■ DESCRIPTION OF THE TASK
Could you count the lines in the listing that include the word "Locate"? Give only the number.

■ DATASET RECORDS

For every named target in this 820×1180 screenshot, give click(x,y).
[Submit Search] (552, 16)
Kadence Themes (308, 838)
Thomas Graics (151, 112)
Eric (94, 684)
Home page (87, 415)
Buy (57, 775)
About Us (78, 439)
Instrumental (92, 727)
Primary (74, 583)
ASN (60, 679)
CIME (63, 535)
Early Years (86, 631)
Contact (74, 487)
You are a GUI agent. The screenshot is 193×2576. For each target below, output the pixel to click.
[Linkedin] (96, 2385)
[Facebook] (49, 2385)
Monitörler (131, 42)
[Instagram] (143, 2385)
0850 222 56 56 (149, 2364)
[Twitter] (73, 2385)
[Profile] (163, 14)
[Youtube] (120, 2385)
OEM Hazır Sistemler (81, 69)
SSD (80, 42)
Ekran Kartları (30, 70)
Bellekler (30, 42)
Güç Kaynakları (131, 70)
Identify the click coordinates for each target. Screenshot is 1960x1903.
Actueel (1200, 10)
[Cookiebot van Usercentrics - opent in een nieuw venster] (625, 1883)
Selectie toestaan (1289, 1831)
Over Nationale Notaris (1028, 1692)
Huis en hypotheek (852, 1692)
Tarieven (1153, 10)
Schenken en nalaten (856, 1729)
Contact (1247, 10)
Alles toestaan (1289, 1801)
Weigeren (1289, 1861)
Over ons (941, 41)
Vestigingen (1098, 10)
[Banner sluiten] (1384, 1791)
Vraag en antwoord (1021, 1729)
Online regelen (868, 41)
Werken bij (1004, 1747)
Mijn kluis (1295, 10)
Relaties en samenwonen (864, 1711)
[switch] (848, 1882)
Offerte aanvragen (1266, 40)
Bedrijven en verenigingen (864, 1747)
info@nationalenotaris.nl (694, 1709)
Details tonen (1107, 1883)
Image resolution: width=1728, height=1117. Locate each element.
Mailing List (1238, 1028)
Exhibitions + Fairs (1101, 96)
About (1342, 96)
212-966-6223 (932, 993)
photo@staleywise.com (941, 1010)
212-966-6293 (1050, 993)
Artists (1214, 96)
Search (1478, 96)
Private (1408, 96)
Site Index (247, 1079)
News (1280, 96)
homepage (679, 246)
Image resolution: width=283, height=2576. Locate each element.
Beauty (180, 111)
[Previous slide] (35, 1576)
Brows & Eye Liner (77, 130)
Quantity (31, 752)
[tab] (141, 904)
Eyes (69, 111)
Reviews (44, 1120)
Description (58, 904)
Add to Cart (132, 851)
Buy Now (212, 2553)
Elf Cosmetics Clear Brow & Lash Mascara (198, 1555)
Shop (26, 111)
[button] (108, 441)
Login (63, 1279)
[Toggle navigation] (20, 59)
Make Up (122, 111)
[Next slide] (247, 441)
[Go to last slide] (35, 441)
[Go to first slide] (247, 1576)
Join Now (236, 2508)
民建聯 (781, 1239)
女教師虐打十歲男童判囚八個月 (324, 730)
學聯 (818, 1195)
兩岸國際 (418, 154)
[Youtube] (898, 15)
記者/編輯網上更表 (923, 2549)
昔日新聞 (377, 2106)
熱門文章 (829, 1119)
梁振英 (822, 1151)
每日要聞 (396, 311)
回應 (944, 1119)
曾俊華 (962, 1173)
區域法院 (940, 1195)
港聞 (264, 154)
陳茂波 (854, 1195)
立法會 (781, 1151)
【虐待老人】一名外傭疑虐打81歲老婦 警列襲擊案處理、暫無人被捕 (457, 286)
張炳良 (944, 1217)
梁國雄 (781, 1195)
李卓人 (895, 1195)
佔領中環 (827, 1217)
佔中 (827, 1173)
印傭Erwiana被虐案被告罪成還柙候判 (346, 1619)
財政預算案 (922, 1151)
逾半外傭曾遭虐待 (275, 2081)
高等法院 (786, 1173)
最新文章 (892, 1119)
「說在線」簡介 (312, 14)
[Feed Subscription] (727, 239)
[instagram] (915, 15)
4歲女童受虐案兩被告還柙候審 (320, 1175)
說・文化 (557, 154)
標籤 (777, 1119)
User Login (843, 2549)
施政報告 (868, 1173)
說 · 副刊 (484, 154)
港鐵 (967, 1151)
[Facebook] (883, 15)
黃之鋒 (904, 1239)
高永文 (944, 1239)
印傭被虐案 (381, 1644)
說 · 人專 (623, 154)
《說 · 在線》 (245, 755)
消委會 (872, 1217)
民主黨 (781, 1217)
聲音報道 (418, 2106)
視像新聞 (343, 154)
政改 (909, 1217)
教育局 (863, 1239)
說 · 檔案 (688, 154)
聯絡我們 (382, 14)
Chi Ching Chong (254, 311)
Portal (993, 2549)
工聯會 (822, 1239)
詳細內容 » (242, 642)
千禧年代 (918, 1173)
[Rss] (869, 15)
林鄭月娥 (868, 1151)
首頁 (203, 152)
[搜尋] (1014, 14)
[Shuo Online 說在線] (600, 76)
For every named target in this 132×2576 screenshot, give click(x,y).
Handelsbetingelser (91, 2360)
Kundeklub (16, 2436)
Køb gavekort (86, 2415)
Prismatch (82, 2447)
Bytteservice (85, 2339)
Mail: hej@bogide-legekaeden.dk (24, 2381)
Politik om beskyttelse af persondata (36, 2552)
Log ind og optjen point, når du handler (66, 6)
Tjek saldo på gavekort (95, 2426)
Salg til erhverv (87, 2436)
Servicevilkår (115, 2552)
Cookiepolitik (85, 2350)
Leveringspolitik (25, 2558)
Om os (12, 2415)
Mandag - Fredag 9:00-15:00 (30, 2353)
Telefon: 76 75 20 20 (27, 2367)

■ EXERCISE RESPONSE
2